Your family or personal doctor can be helpful at this time in a number of ways. First, your doctor should have information about grief programs in your area that can be beneficial to you. Second, if you are interested in seeing a therapist or psychologist, your doctor can be an excellent referral source to help you find someone to work with. Mental health professionals have specialized training in helping people work through life issues such as death and dying. They can help you grieve in a way that is uniquely yours and provide support that meets your specific needs.
In most areas of the country, calling your local community information line may be helpful in locating various resources.
Local churches, support groups and wellness groups can lead you to people and groups within your community who might be able to help you.
You may want to consider contacting a local wellness institution or retreat center that offers grief support and programs.
There are numerous online community resources that you can use, from websites of health care providers, to those specifically geared toward helping people cope with depression and anxiety.
If your grief is difficult to work through on your own, never hesitate to reach out. Below are a few resources that may be of service. Additional resources and hotlines are available online.
National hotline resources
National Suicide Prevention Lifeline - 1.800.273.8255
Crisis Text Line - Text DBSA to 741741. Text from anywhere in the USA to text with a trained Crisis Counselor.
National IMAlive Network - 1.800.442.4673
Emotional Listening Support - 1.800.932.4616
There are numerous types of support groups available. Your healthcare provider likely knows of support groups that can help you cope with grief. If you feel uncomfortable going through a healthcare provider for any reason, a support group run by other organizations are likely active in your community.

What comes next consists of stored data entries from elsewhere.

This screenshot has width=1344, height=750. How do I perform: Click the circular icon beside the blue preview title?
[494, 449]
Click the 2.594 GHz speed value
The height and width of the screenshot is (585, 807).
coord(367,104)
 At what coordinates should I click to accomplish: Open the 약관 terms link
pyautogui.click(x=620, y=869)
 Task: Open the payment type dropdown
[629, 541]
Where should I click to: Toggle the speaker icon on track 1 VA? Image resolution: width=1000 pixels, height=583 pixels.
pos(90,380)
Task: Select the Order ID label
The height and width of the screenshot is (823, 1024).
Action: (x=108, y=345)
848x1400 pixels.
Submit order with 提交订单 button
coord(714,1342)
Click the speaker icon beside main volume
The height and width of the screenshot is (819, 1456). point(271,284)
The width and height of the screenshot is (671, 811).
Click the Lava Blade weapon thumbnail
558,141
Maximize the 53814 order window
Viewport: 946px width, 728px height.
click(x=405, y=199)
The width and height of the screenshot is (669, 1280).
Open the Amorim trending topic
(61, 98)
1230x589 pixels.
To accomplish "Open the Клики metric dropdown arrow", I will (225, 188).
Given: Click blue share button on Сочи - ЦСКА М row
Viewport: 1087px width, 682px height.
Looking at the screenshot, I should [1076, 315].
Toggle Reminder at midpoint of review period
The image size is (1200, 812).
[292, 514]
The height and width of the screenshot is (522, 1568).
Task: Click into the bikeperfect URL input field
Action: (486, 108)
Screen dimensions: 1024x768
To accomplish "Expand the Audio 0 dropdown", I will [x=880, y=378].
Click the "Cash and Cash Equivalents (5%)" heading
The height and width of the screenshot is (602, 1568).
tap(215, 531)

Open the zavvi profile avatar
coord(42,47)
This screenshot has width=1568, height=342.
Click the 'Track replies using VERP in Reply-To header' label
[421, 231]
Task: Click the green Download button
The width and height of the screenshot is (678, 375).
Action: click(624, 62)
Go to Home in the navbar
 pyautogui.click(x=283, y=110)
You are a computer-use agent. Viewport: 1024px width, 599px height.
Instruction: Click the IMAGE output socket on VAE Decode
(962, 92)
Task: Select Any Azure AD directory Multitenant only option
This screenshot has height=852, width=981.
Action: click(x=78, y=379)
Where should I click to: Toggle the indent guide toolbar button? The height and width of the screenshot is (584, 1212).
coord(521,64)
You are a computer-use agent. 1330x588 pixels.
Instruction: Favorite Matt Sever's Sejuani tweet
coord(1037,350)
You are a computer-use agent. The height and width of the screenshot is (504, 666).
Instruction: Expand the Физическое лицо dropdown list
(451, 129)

There are also many online-only support groups designed for people across the world to communicate and share their experiences with one another. Online groups can be advantageous as they can be attended right from your home, eliminating the need to go somewhere to get the help you need. There are a huge number of such sites available, but make sure to use one with qualified group leaders who are reputable and professional. GriefShare.org and DailyStrength.org are two well-known websites offering online support groups with qualified health practitioners to help you.